EPA Head Still Won't Say Humans Are Main Cause Of Climate Change

Aaron P. Bernstein/Getty Images News/Getty Images

The man President Donald Trump appointed to lead the Environmental Protection Agency promised to walk back Obama-era climate regulations he claims are "overreaching" in an interview with Fox News on Sunday. Along with defending Trump's plans to rewrite President Barack Obama's climate change policy, EPA Administrator Scott Pruitt's comments on climate changes proves he's still denying that humans are the primary cause, a theory widely accepted by most climate scientists.
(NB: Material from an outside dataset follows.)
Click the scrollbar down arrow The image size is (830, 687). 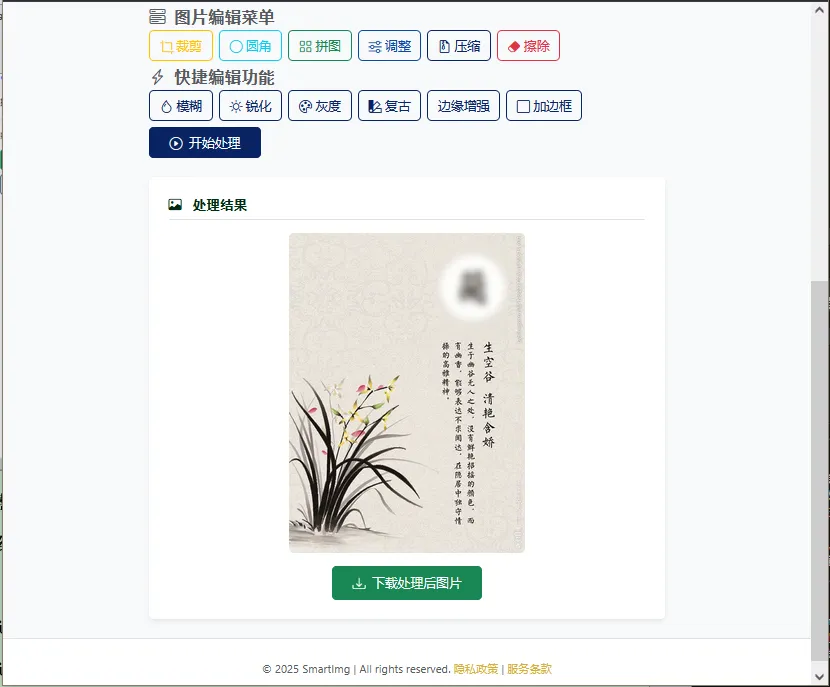(819, 676)
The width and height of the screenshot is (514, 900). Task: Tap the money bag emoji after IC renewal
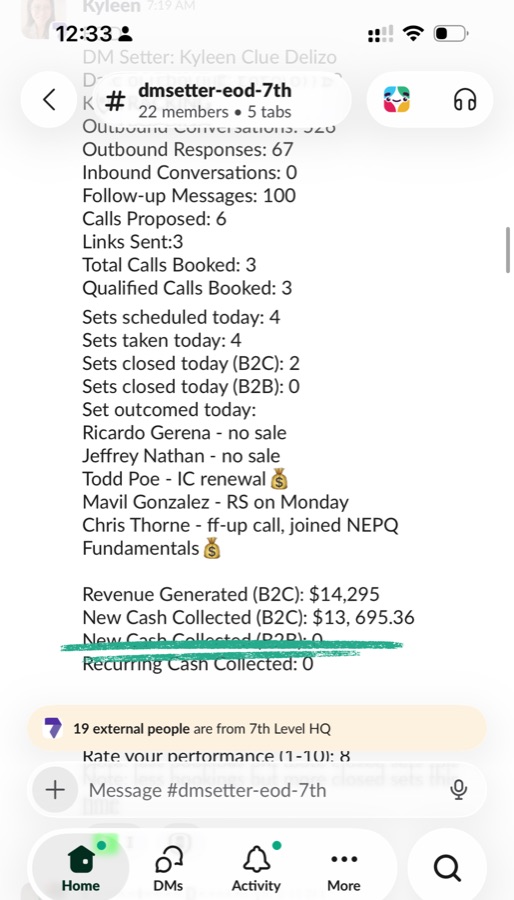coord(278,479)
"There's a warming trend, the climate is changing and human activity contributes to the change in some measure," Pruitt told Fox News Sunday host Chris Wallace in an interview that aired April 2. But Pruitt, who said March 9 in an interview with CNBC that he did not believe carbon dioxide emissions were a primary contributor to global warming, still wasn't ready to concede that humans are primary contributors to climate change. "The real issue is how much we contribute to it and measuring that with precision," Pruitt told Wallace.

However, the majority of climate scientists agree that humans are not simply contributing to climate change but are the primary cause of it. In fact, the EPA's own website reiterates the Intergovernmental Panel on Climate Change's conclusion that "it is extremely likely that human activities have been the dominant cause of that warming." The EPA also notes, "Carbon dioxide is the primary greenhouse gas that is contributing to recent climate change."
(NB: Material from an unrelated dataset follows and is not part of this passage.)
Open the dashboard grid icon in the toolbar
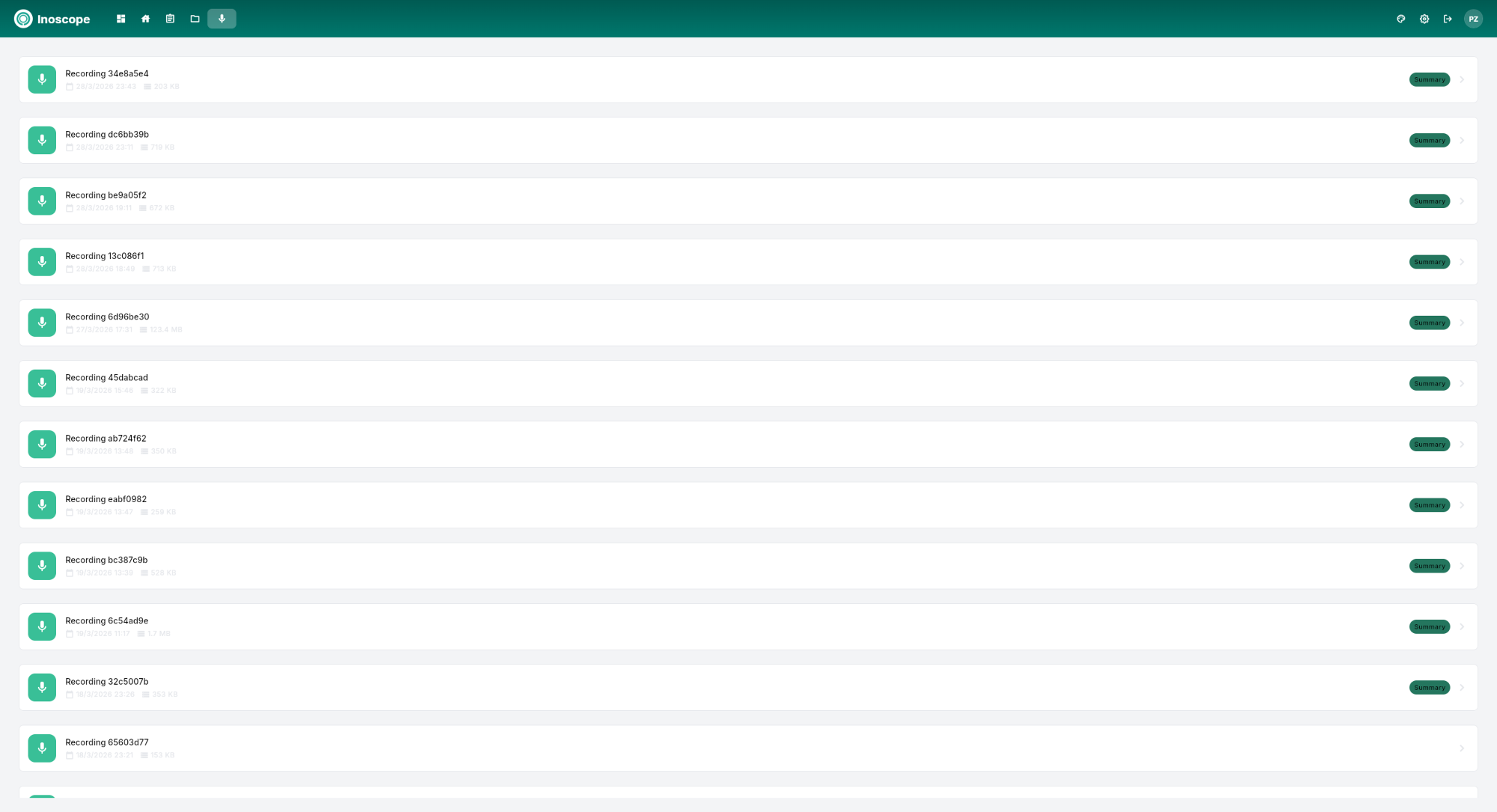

When asked if he would commit to the Paris climate accords, Pruitt signaled he was likely to follow President Trump in walking back the agreement. Although Pruitt said international engagement was "very important" and discussions should continue, he claimed "Paris represents [a] bad deal for this country" and had "caused a contraction in our economy."
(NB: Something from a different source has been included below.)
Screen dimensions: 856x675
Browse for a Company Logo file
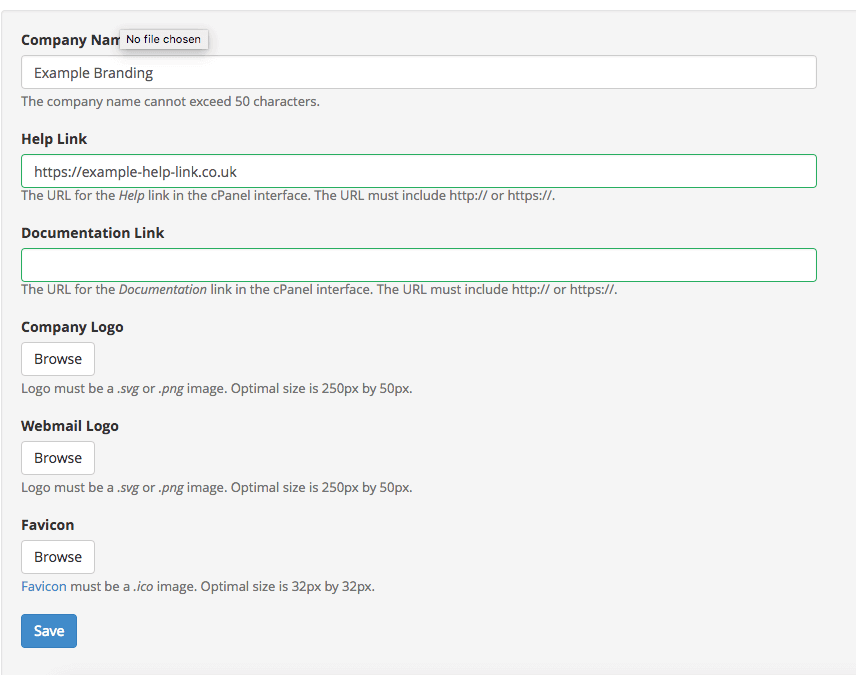pyautogui.click(x=58, y=359)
Pruitt also said he believed it would be "bad for America" to have Washington dictate that the country be "anti-coal, anti-fossil fuel as we generate electricity." He went on to claim Trump, who once claimed climate change was a hoax, had shown himself to be "pro-environment" and had "nothing to be apologetic about."

Pool/Getty Images News/Getty Images

"The past administration just made it up. They re-imagined authority on a statute," Pruitt said in reference to Obama-era climate regulations and domestic energy policies like the Clean Power Plan, which aimed at combating global warming by regulating power plants' carbon pollution emissions.

"There's a commitment with the new administration to have a pro-growth, pro-environment approach to these issues, but also to respect rule of law. ... As much as we want to see progress made in clean air and clean water, with an understanding that we can also grow jobs, we had to do so within the framework of what Congress has passed."